◆ Quoted text:

━━━━━━━━━━━━━━━━━━━━

[Date Prev][Date Next][Thread Prev][Thread Next][Date Index][Thread Index]

Re: [Condor-users] Testing systems services



Hi:

Thanks for the suggestions, I have used Hawkeye/Crondor and Ganglia for a while, but I am less interested, in this case, in the status of the pool itself, but rather its ability to service particular jobs.  I've just settled, for now, on a set of scripts that schedule test versions of the types of jobs I want to ensure will always be able to run on our pool.  If they fail, I just get an email with some of the more relevant details.  

Best,
-B

On 2011-05-20, at 5:21 AM, Angel de Vicente wrote:

> Hi,
> 
> On 10/05/11 16:51, Burnett, Ben wrote:
>> Hi:
>> 
>> So I've been trying to manage a small Condor pool (~200 cores) over the last little while, and I've run into a small irritating issue, and wondered if others have experience the same thing, or if they have solutions/ideas.
>> 
>> So I have configured the pool to do various helpful things, like accept GPU jobs, provide dynamic slots on some of the more capable machines, etc.  What I have found though, is that once I've set the configuration, I rarely revisit it.  This means that if it stops working, I won't know until someone complains.  This might contribute to a decreased workload, since if no one complains, then it does not need to be fixed; however, it is more generally the case that I do get complaints, and generally they arrive in my inbox near strict deadlines (not that anyone ever leaves things to the last minute :P).
>> 
>> Does anyone have a relatively simple system to continuously test their pool's services?  Ideally, I'd like the test jobs to run with very low priority, so as not to interfere with regular workloads, but  would like them to run at least once a day (or as often as practically possible), and keep track of the results (this could just be an email, or a log file).  Then, if one job fails, I'd like to be emailed about it.
>> 
>> I can think of a few approaches myself, but I thought I'd ask if anyone has already got something similar up and running.
> 
> sorry to reply so late. Did you have a look at Hawkeye? http://www.cs.wisc.edu/condor/hawkeye/
> 
> It's been a while since I last used it, but it was very easy to use and out of the box you could check a lot of useful things like disk space, logged on users etc.
> 
> Cheers,
> Ángel de vicente
> -- 
> http://www.iac.es/galeria/angelv/
> 
> High Performance Computing Support PostDoc
> Instituto de Astrofísica de Canarias
> ---------------------------------------------------------------------------------------------
> ADVERTENCIA: Sobre la privacidad y cumplimiento de la Ley de Protección de Datos, acceda a http://www.iac.es/disclaimer.php
> WARNING: For more information on privacy and fulfilment of the Law concerning the Protection of Data, consult http://www.iac.es/disclaimer.php?lang=en
> 

--
Ben Burnett
Optimization Research Group
Department of Math & Computer Science
University of Lethbridge
http://optimization.cs.uleth.ca

"Everyone is entitled to their opinion; you're not entitled to your own fact."
- Michael Specter

━━━━━━━━━━━━━━━━━━━━

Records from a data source
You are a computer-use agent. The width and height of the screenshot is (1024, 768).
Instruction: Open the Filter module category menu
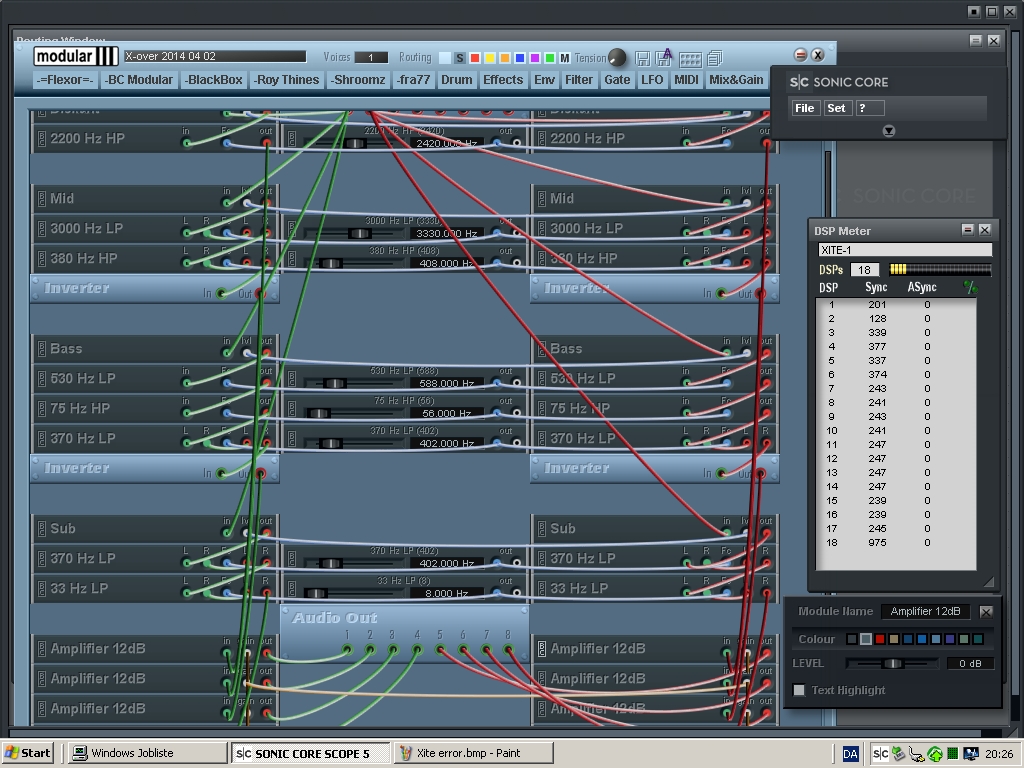(578, 80)
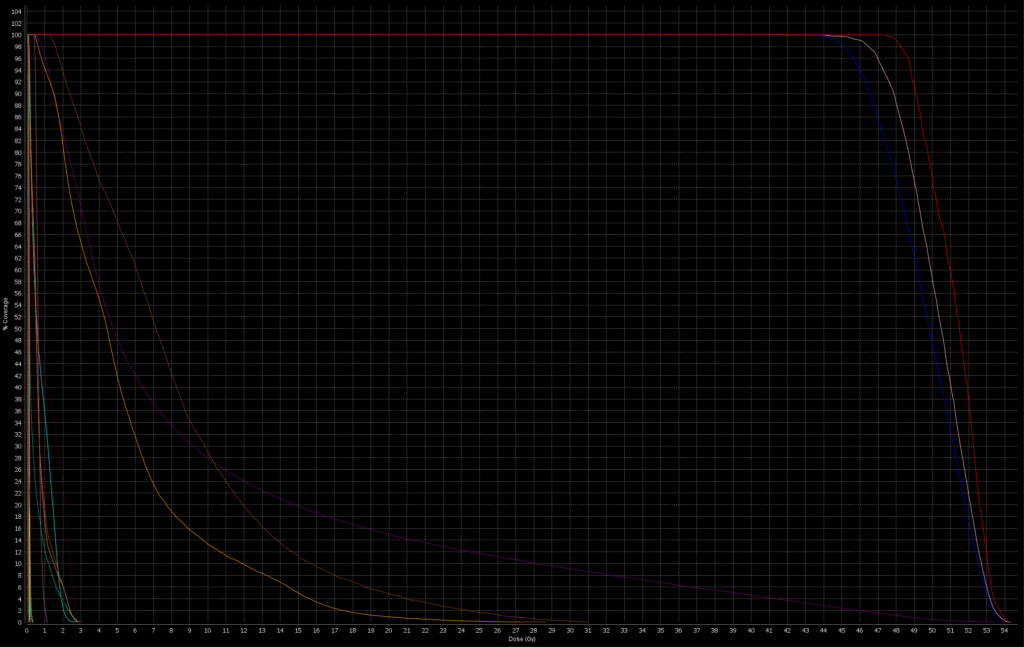Click the 26 tick on the dose axis

click(498, 630)
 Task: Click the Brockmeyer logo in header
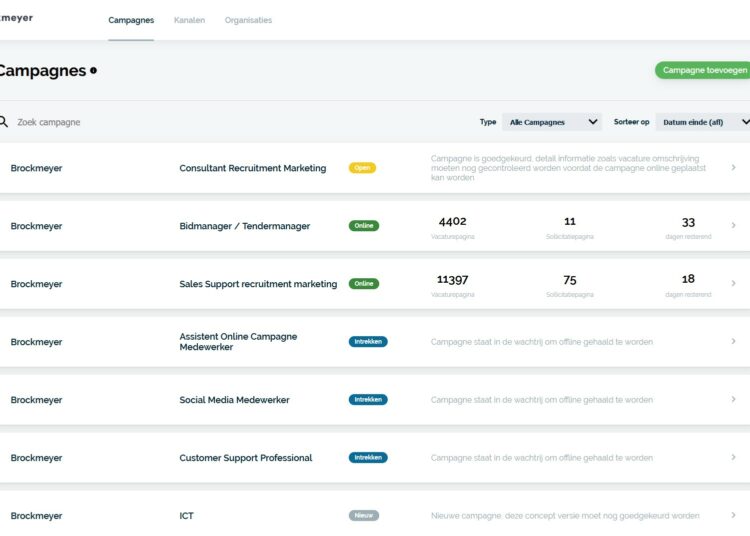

━━━━━━━━━━━━━━━━━━━━

◆ Task requirements: Copy out the part of the Condor mailing-list thread starting with "Thanks for the" and going on through "more relevant details.".

◆ Written answer:
Thanks for the suggestions, I have used Hawkeye/Crondor and Ganglia for a while, but I am less interested, in this case, in the status of the pool itself, but rather its ability to service particular jobs.  I've just settled, for now, on a set of scripts that schedule test versions of the types of jobs I want to ensure will always be able to run on our pool.  If they fail, I just get an email with some of the more relevant details.